Wie Autarkie mit Photovoltaik funktioniert

Die benötigte Energie selber zu generieren und dabei auch noch Geld zu sparen – das ist der Traum eines jeden Hausbesitzers. Und tatsächlich ist die Idee auch gar nicht so weit von der umsetzbaren Realität entfernt. Im Prinzip kann man zunächst sämtliche verfügbaren Dachflächen mit Solarkollektoren ausstatten. Diese können dann genutzt werden, um regenerative Energie aus Fotovoltaikanlagen zu gewinnen. Sie produzieren bekanntlich Gleichstrom, der über einen nahe gelegenen Wechselrichter in Wechselstrom umgewandelt werden muss. Denn nur so kann dieser auch für den Betrieb herkömmlicher Elektrogeräte vor Ort verwendet werden. Dazu zählen beispielsweise sämtliche Haushaltsgeräte von der Kaffeemaschine über den Fernseher und Computer bis hin zur Waschmaschine, um nur einige zu nennen.

Ein weiteres nützliches Gadget ist der sogenannte stationäre Stromspeicher. Der Speicher übernimmt eine wichtige Aufgabe, sobald ein Überschuss an Strom vorhanden ist. Wie die Bezeichnung schon sagt, sammelt er die Energie, damit sie später bei Bedarf wieder abgerufen werden kann.
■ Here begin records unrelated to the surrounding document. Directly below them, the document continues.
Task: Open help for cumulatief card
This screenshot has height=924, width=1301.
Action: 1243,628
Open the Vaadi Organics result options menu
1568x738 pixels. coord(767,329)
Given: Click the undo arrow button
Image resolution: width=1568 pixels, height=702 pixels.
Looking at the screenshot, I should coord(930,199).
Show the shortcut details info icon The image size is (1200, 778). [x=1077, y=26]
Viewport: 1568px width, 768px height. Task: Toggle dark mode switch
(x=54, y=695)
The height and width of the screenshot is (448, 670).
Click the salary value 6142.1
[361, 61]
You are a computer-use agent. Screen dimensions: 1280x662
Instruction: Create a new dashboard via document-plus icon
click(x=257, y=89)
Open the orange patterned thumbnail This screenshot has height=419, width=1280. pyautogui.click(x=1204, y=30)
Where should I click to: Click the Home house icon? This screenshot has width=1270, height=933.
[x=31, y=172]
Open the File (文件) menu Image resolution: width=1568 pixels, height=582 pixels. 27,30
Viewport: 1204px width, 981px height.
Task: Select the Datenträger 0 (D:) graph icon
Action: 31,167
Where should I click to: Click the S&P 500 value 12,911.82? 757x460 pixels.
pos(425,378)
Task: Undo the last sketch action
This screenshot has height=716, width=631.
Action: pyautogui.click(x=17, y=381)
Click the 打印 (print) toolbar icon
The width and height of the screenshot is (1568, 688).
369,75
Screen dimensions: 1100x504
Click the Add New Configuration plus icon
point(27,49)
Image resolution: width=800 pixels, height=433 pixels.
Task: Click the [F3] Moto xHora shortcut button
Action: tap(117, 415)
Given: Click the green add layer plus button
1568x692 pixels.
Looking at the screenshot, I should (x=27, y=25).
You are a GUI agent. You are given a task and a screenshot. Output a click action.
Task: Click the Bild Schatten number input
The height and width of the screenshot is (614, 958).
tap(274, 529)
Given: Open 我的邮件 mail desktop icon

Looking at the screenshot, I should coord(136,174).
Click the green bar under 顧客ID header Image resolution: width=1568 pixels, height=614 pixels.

Er befindet sich in Nähe der Fotovoltaikanlage und kann die Energie je nach Fabrikation und Zusammensetzung unterschiedlich lang zwischenspeichern. Im Idealfall sollten solche Energiespeicher auf den individuellen Energiebedarf angepasst sein. Nachts, wenn die Fotovoltaikanlagen keinen Strom generieren, ist der gespeicherte Strom abrufbar, um das Defizit auszugleichen. Wenn sogar mehr Strom produziert wird als vor Ort genutzt oder gespeichert werden kann, wird dieser ins allgemeine staatliche Stromnetz eingespeist. Der Stromanbieter wird den eingespeisten Strom zunächst vergüten. Nur in den sonnenarmen Jahreszeiten bezieht man den benötigten Reststrom wieder vom allgemeinen Energienetz, sofern kein zusätzliches System zur Energiegewinnung am eigenen Haus vorhanden ist.